- **WORK TO COMPLETE**
Please set out the rows below as a numbered list, skipping any blank lines and leaving the pictures out.

Rows from a collection

=======

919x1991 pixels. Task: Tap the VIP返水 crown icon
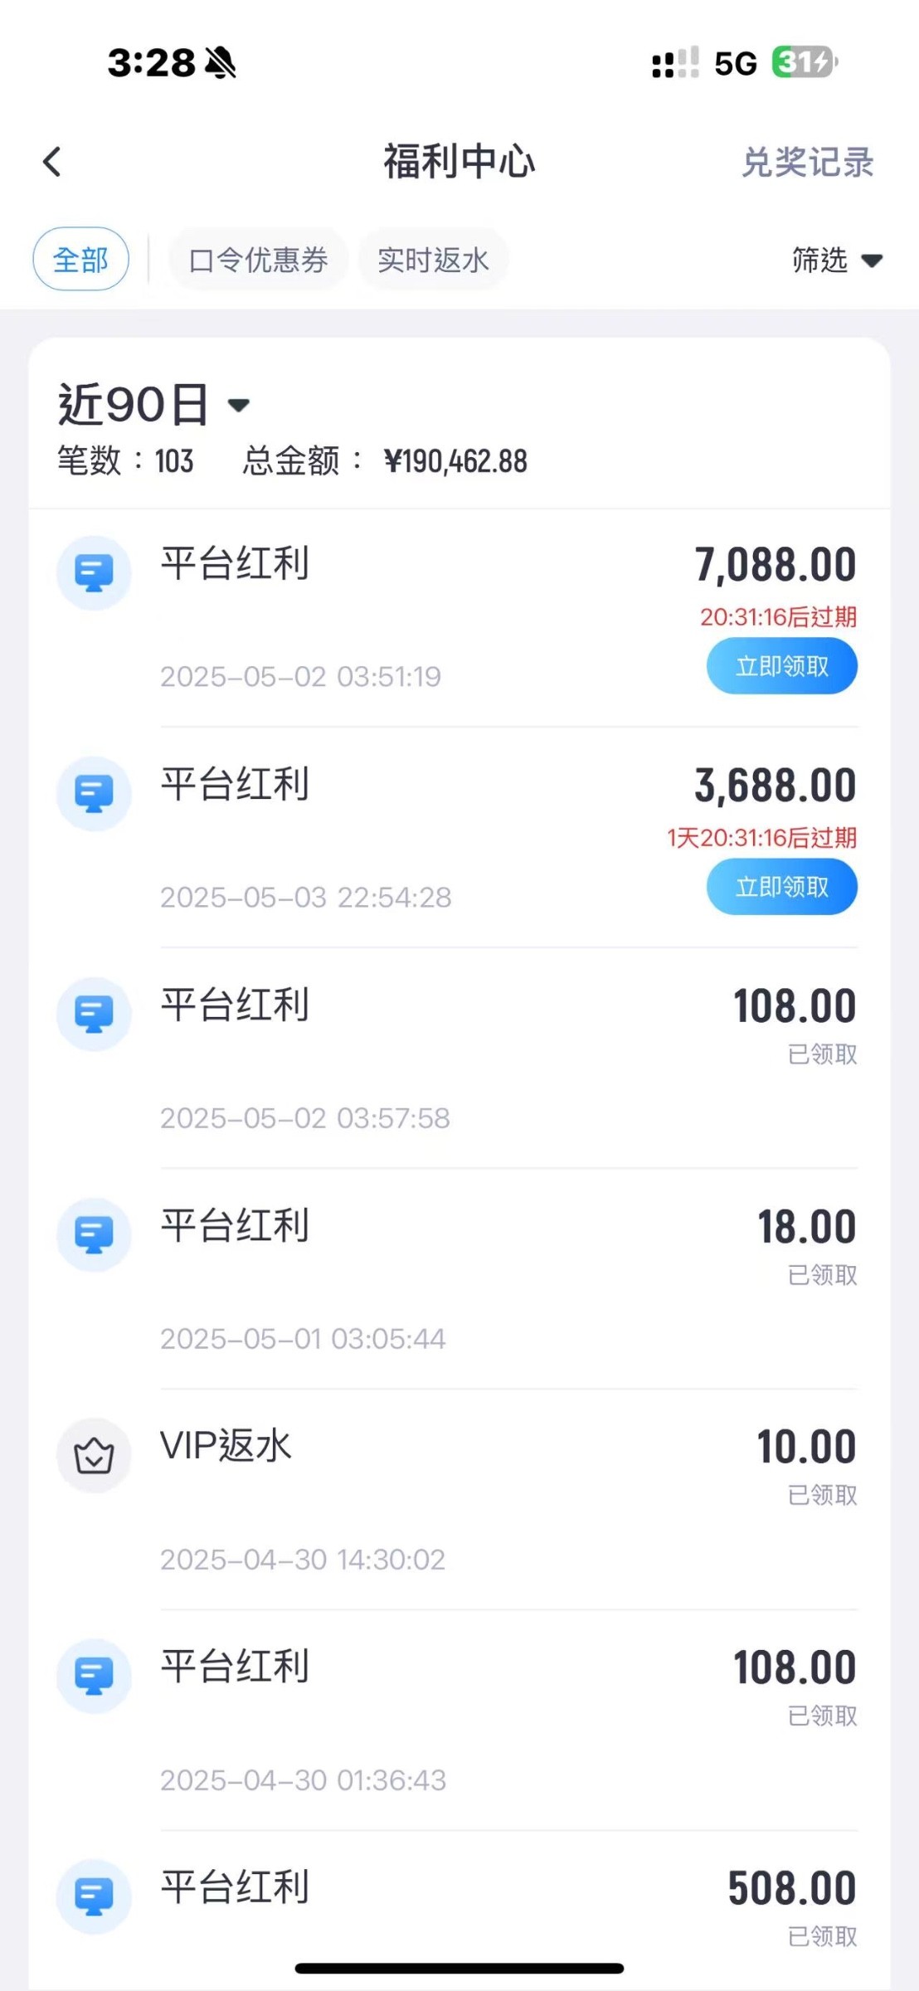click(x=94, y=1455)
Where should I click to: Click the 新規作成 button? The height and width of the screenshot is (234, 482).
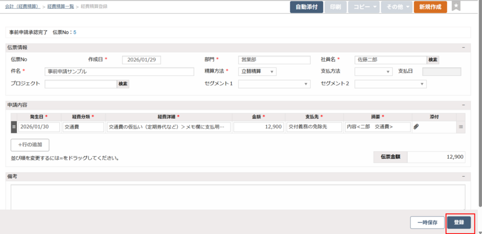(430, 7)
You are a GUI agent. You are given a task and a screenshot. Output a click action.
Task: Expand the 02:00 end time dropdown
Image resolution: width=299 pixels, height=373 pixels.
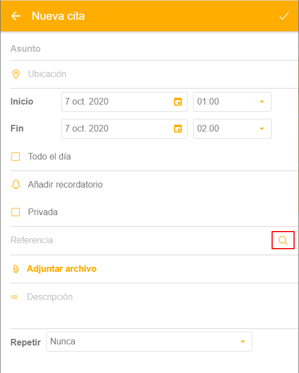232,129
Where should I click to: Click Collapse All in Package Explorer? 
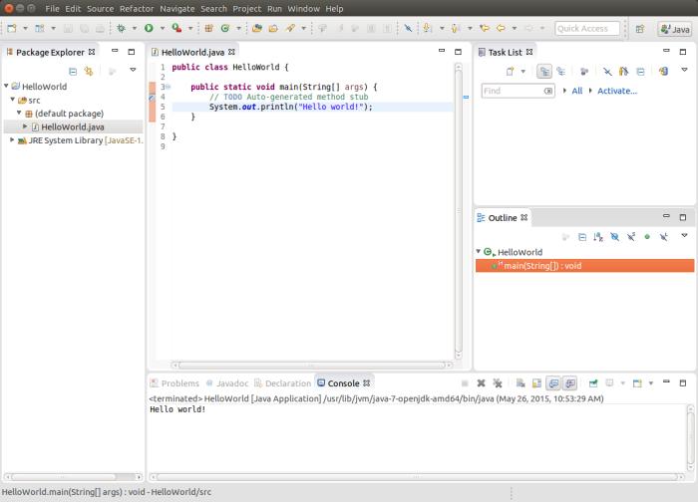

=======

- **WORKED ANSWER**
1. 919x1991 pixels. Task: Tap the VIP返水 crown icon
2. click(x=94, y=1455)
3. Where should I click to: Click the 新規作成 button? The height and width of the screenshot is (234, 482).
4. (430, 7)
5. You are a GUI agent. You are given a task and a screenshot. Output a click action.
6. Task: Expand the 02:00 end time dropdown
7. Image resolution: width=299 pixels, height=373 pixels.
8. 232,129
9. Where should I click to: Click Collapse All in Package Explorer? 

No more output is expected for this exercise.